**Records provided:**
================================

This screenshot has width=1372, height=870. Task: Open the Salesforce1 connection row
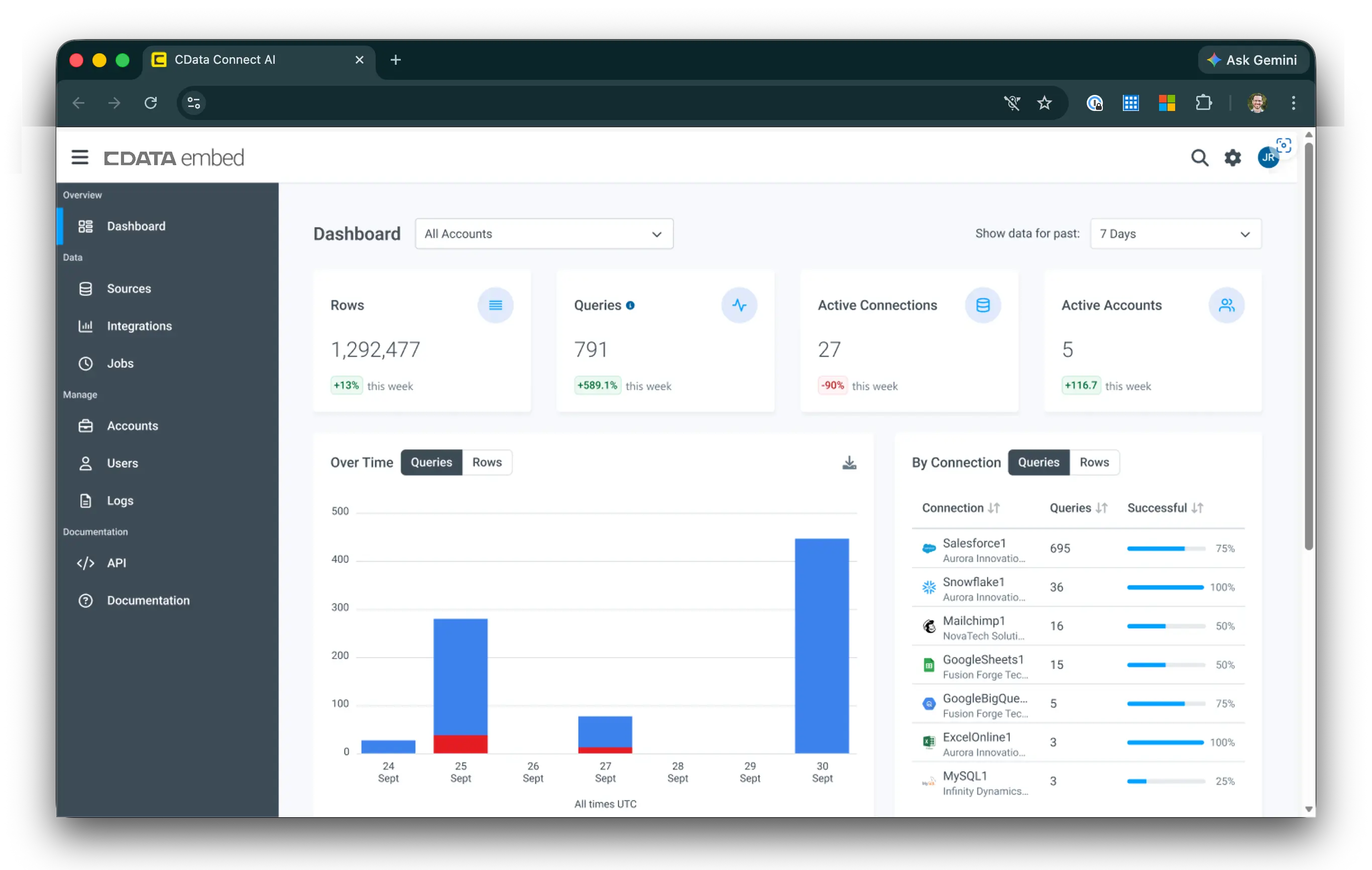click(x=974, y=549)
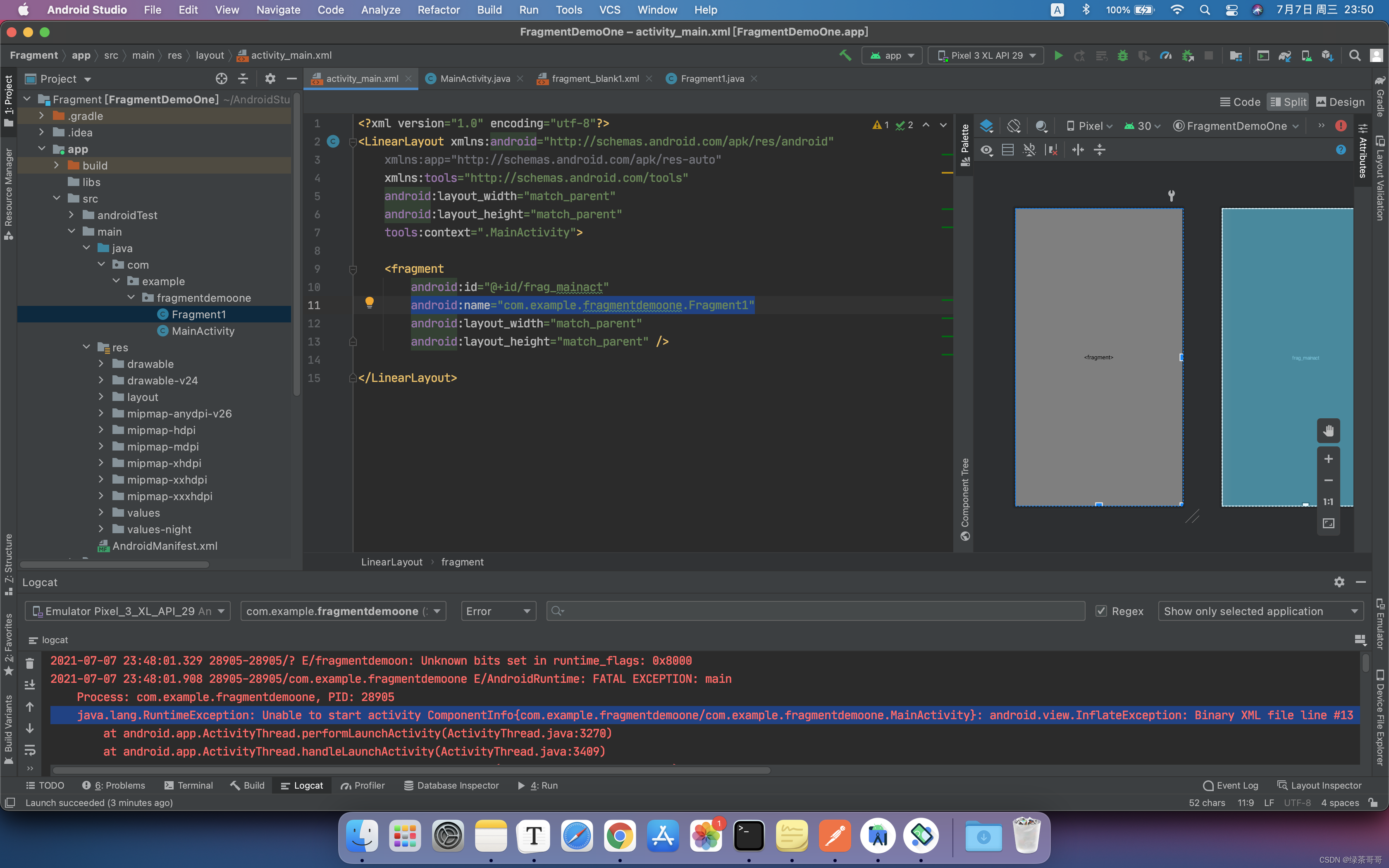Click the intention lightbulb on line 11
This screenshot has height=868, width=1389.
coord(370,303)
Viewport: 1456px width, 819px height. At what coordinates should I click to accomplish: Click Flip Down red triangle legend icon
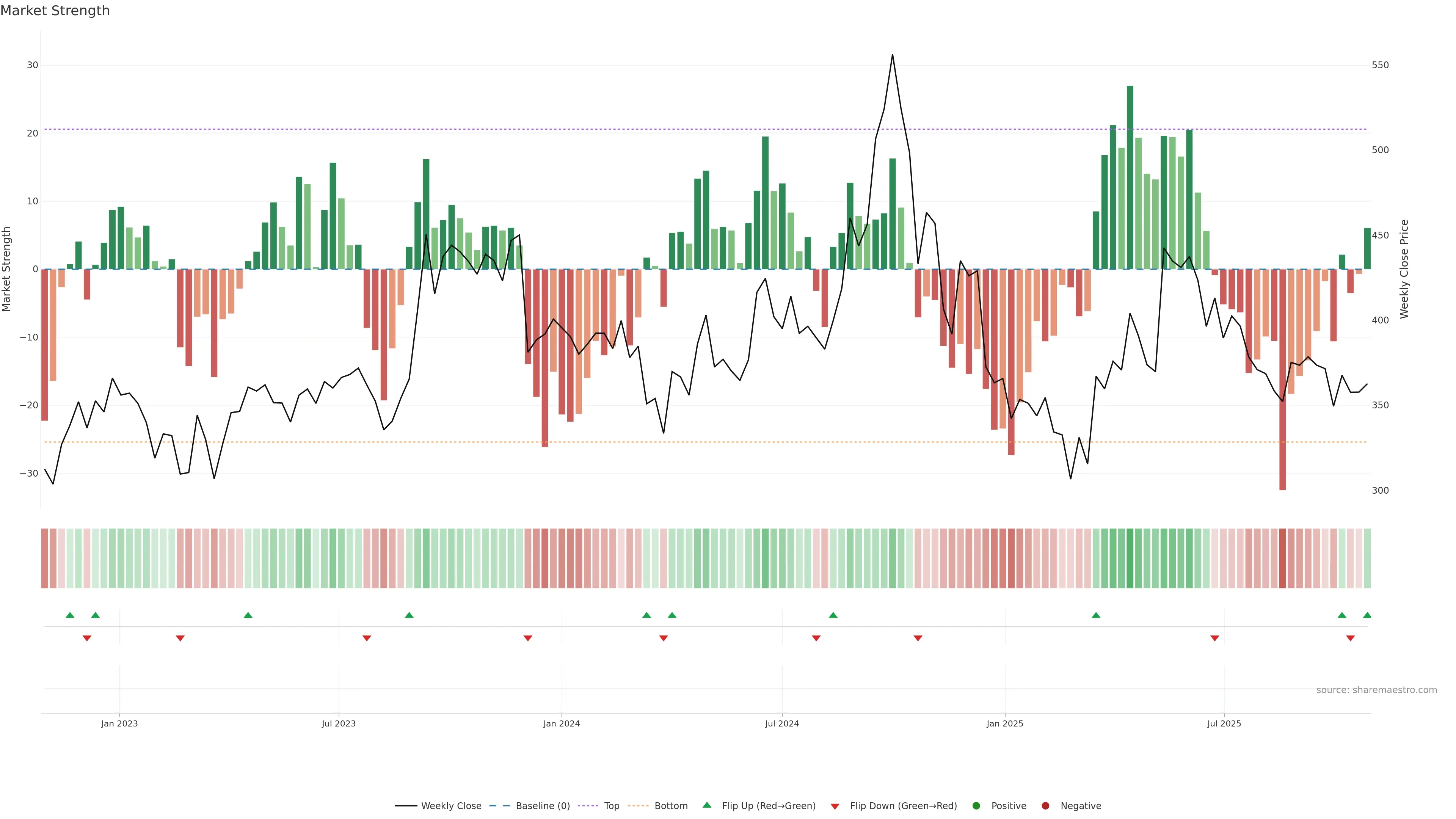[x=835, y=806]
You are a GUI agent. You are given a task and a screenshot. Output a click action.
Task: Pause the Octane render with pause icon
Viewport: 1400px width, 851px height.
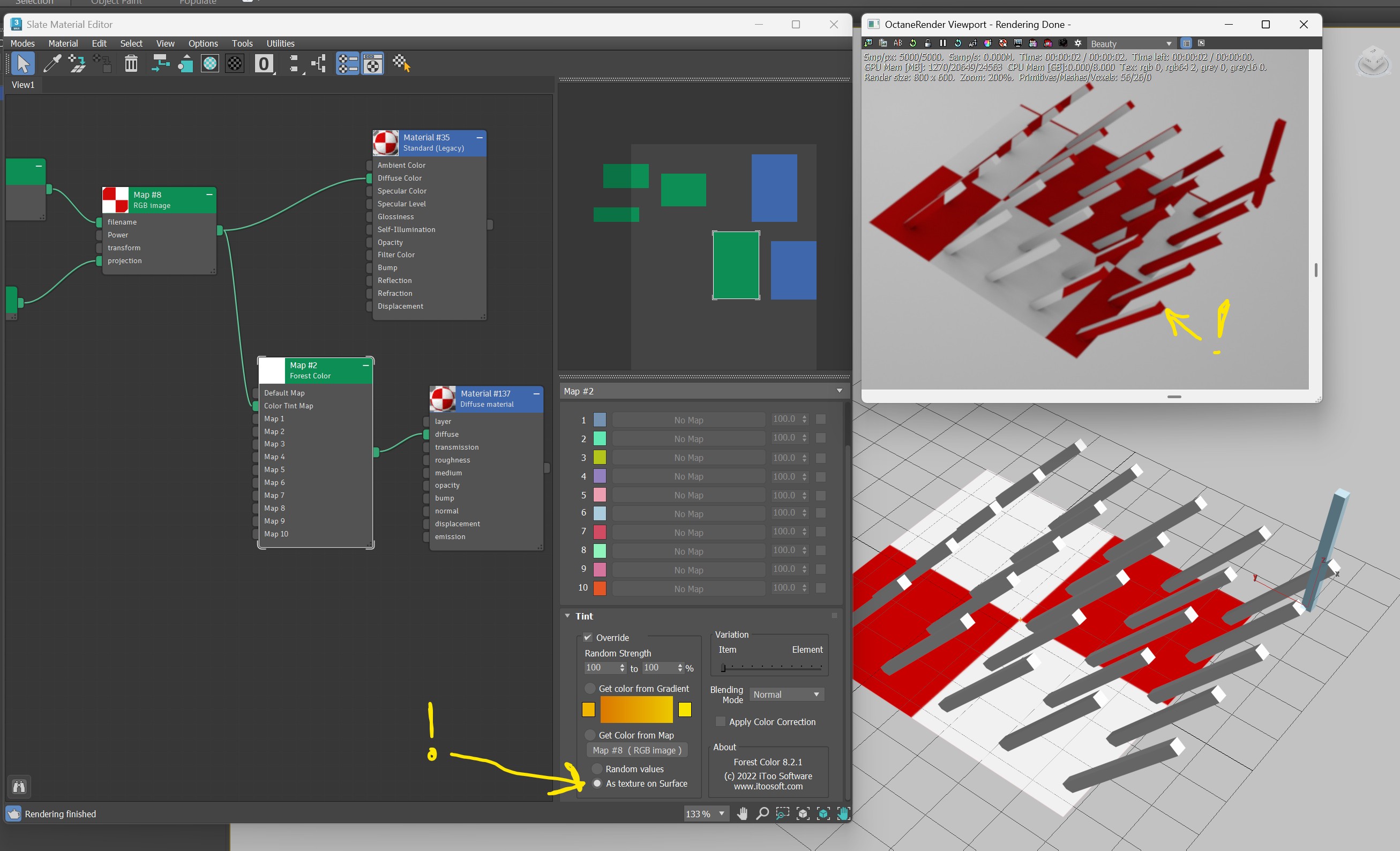(942, 43)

================================

**What is being asked:** Nothing but the lines from the one containing "Task: Pause the Octane render with pause icon" through the end of the listing is to be output, and those lines are to be output exactly, pictures excluded.

**Exercise result:**
Task: Pause the Octane render with pause icon
Viewport: 1400px width, 851px height.
(942, 43)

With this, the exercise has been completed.